We will not fail to resist when we are told that some people are worth less because of their body, their gender, their politics, their religion or their nationality. Never again.
We will not fail to act when violence is turned against our siblings who share this land with us. Never again.

We will offer sanctuary to those who are being persecuted.
We will have hard conversations with our people with whom we don’t agree. We will speak up when our friends, colleagues and family members talk about how Muslims need to be put on some list; how Black people need to respect authority more; how immigrants need to go back where they came from.
We will witness the pain of others and not jump too fast to solutions when people share with us pain that is deeper than we can know.
We will tell the stories of when we have failed as allies and humans and strive to avoid righteousness.
We will take time to reflect and be strategic before we act, looking to marginalized leadership, and being careful to expend our energy and resources in strategic and impactful ways.
And we will reflect on the point at which if it comes to it we will take up weapons to resist a powerful and persecuting government that is bent on destroying and exporting those who are part of our communities.

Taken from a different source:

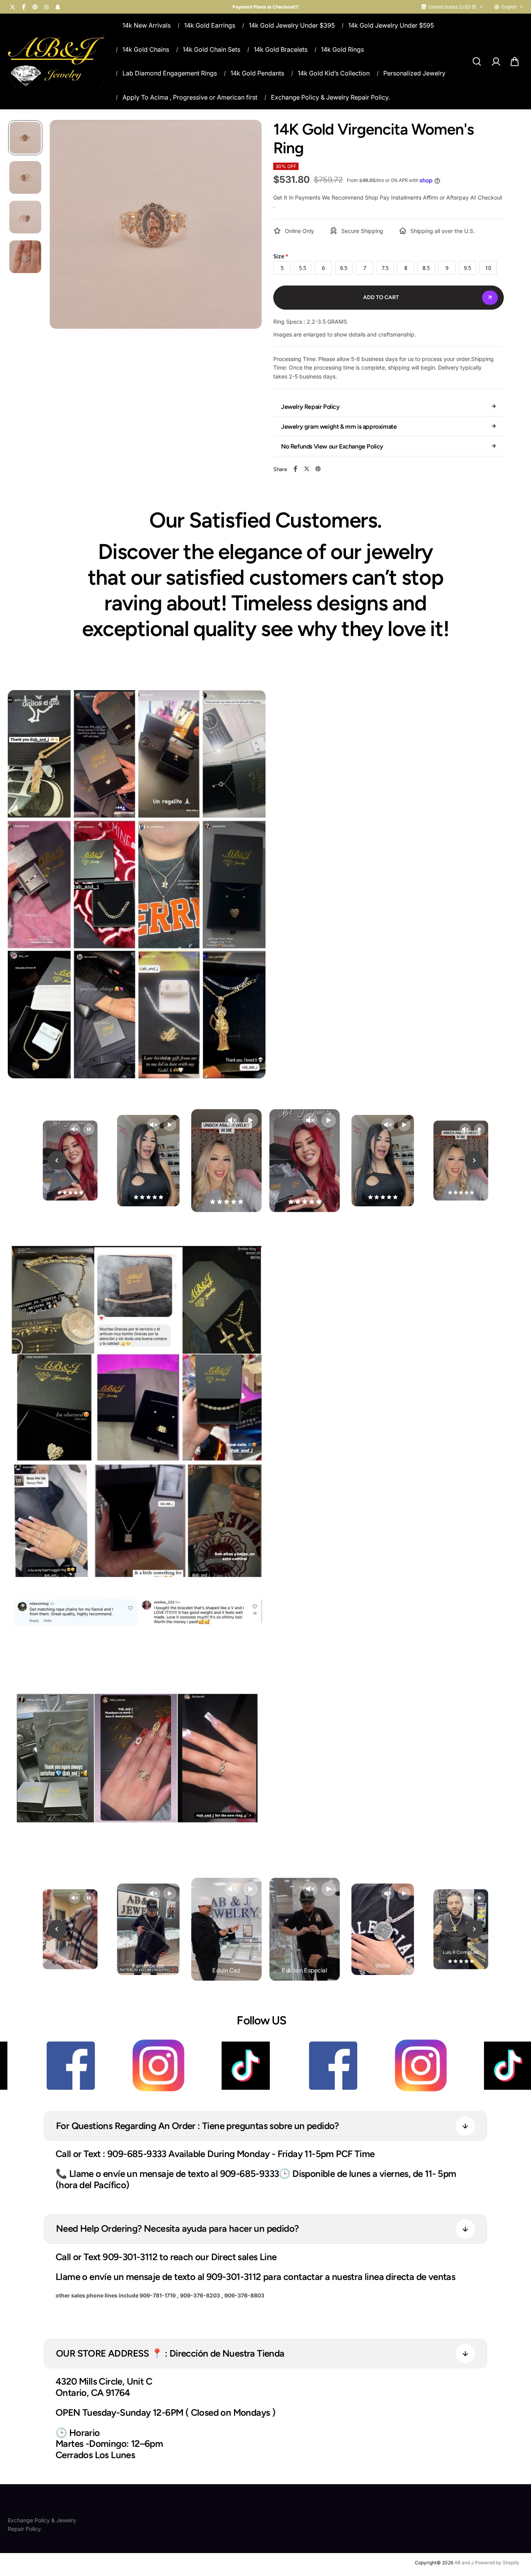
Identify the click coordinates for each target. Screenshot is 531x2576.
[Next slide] (474, 1160)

In the coming months let us remember what we must do to protect our own humanity and never forgot how many people joined the resistance on our behalf in Nazi Germany.

Today let’s feast and celebrate that we are free and that we can come together. Tomorrow let us recommit ourselves to the struggle needed now more than ever.

The JOIN fellowship has given me a community of resistance fighters to build movements with. Two weeks ago, half of this year’s fellowship turned out in defense of Siham Biya, a Muslim mother, and friend of a member in our fellowship who is being detained by ICE. Who in your community are you building fellowship and resistance with?